Em janeiro, a caderneta de poupança registrou um saldo negativo, com mais saques do que depósitos. O Banco Central (BC) divulgou que as retiradas superaram as aplicações em R$ 23,5 bilhões, refletindo uma tendência que se acentua nos últimos anos.
Números da Poupança
No mês passado, foram realizados depósitos de R$ 331,2 bilhões, enquanto os saques totalizaram R$ 354,7 bilhões. Os rendimentos creditados nas contas somaram R$ 6,4 bilhões, mantendo o saldo geral da poupança em pouco mais de R$ 1 trilhão.
Tendência de Saques
Nos dois primeiros meses de 2023, as retiradas líquidas atingiram R$ 87,8 bilhões. Em 2024, as saídas foram de R$ 15,5 bilhões, e o saldo negativo em 2022 totalizou R$ 85,6 bilhões.

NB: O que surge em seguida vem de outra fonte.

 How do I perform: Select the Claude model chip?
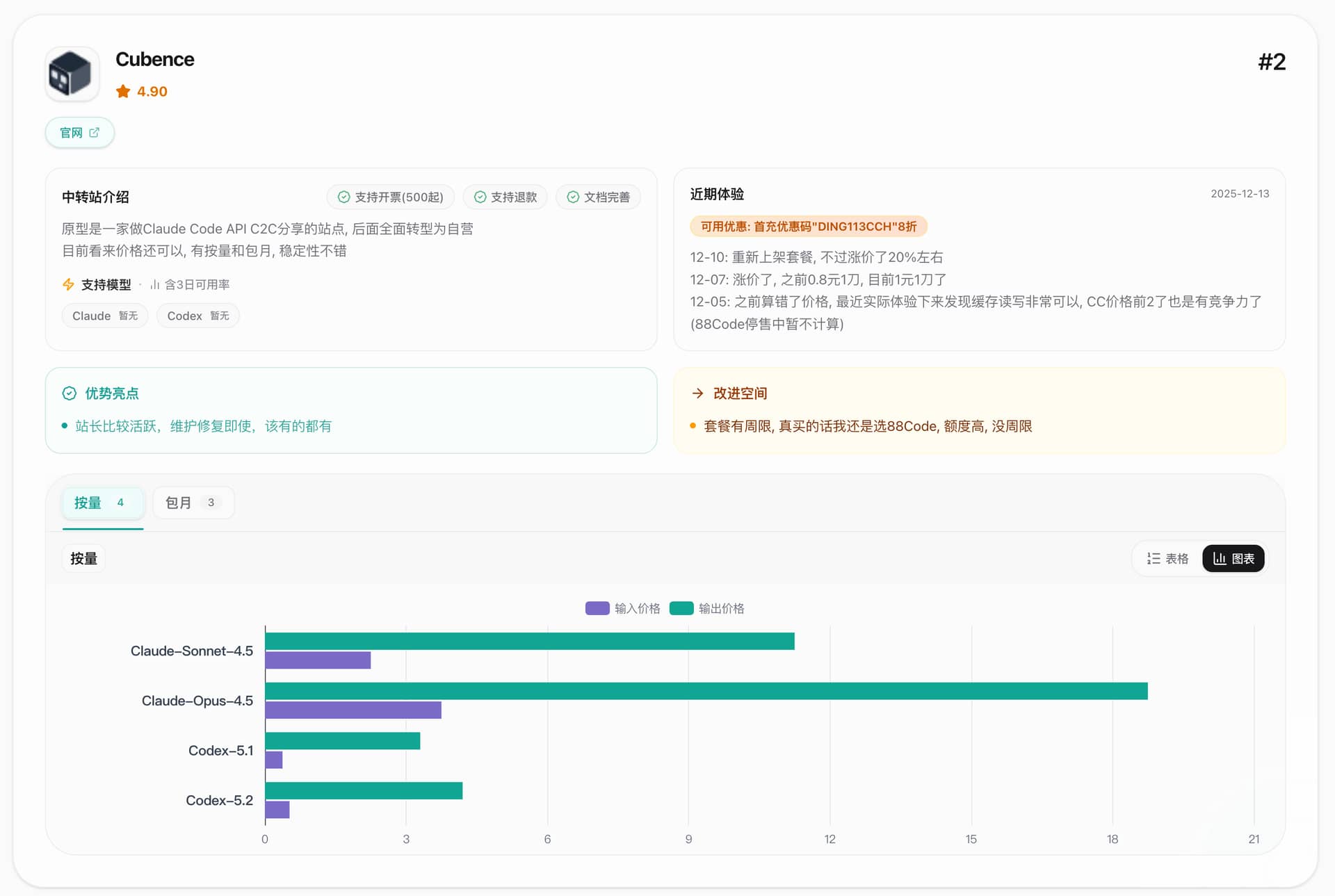[105, 316]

Este cenário é atribuído ao aumento da taxa Selic, que incentiva aplicações mais rentáveis.
Impacto da Taxa de Juros
Com a Selic mantida em 15% ao ano desde julho do ano passado, após um ciclo de sete altas consecutivas, a autoridade monetária busca controlar a inflação, que atualmente está acima da meta de 3%. O Copom aumenta a taxa básica de juros para conter a demanda e, consequentemente, controlar os preços, especialmente devido ao encarecimento do crédito.

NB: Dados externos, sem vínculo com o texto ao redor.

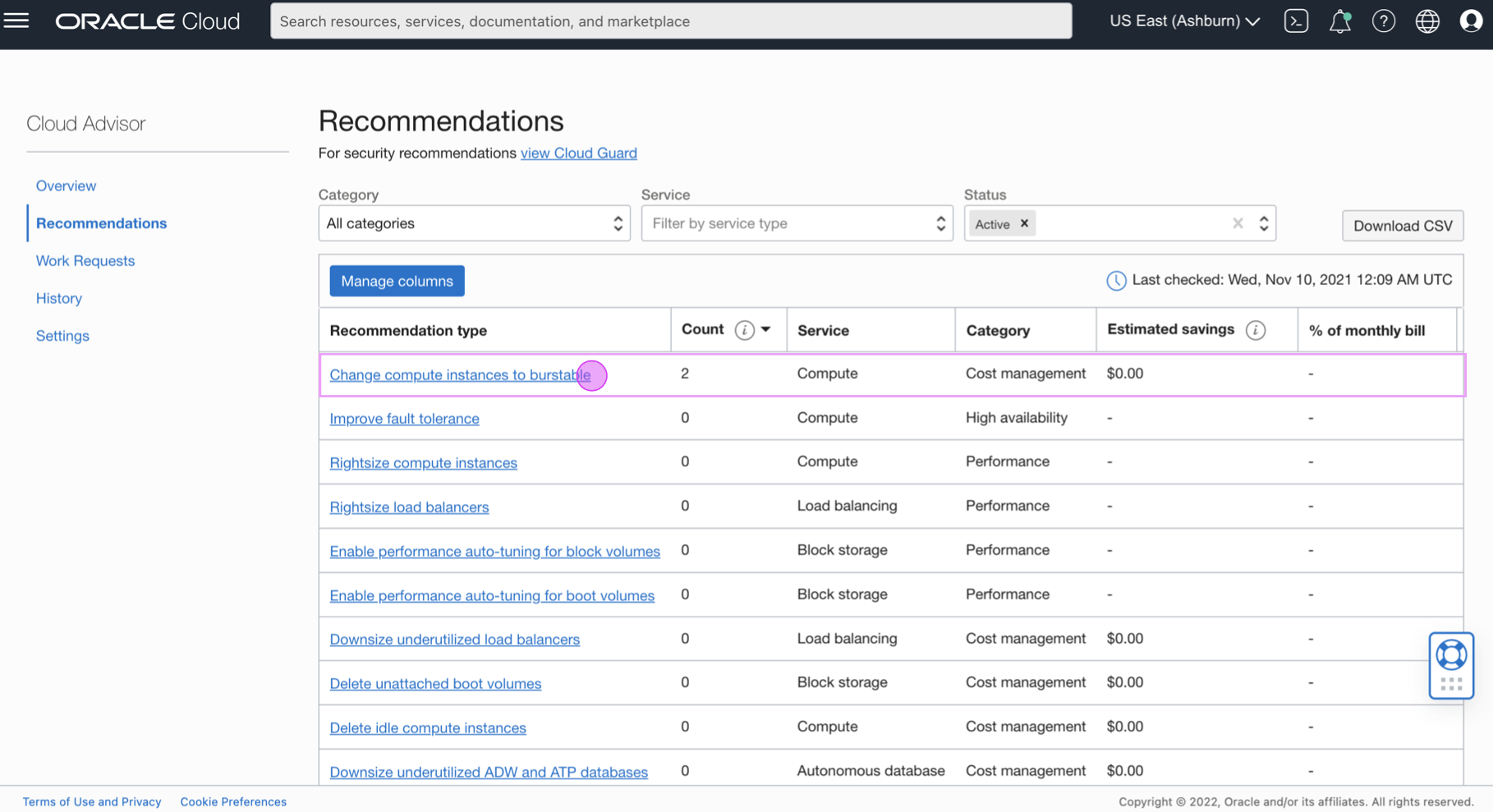Open the language globe icon
1493x812 pixels.
point(1427,21)

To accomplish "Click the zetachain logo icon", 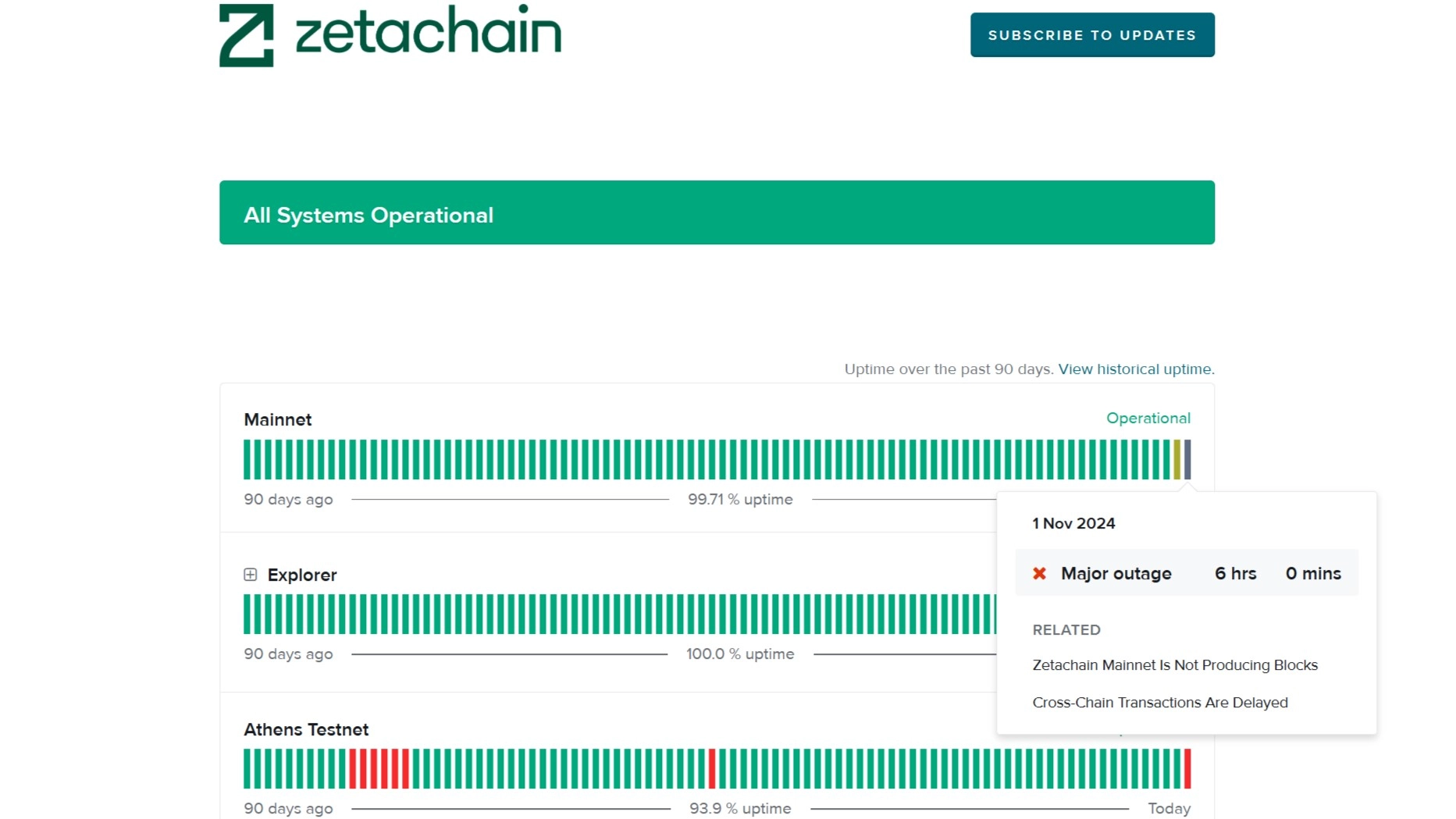I will pyautogui.click(x=246, y=33).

Inflação e Perspectivas Futuras
Em dezembro, a inflação subiu para 0,33%, impulsionada principalmente pela alta dos preços dos transportes por aplicativo e das passagens aéreas, acumulando uma taxa de 4,26% para 2025. Na ata da última reunião, o BC sinalizou a intenção de começar a reduzir os juros na próxima reunião em março, embora não tenha especificado a magnitude do corte. A autarquia reforçou que, apesar das reduções, os juros ainda permanecerão em níveis restritivos.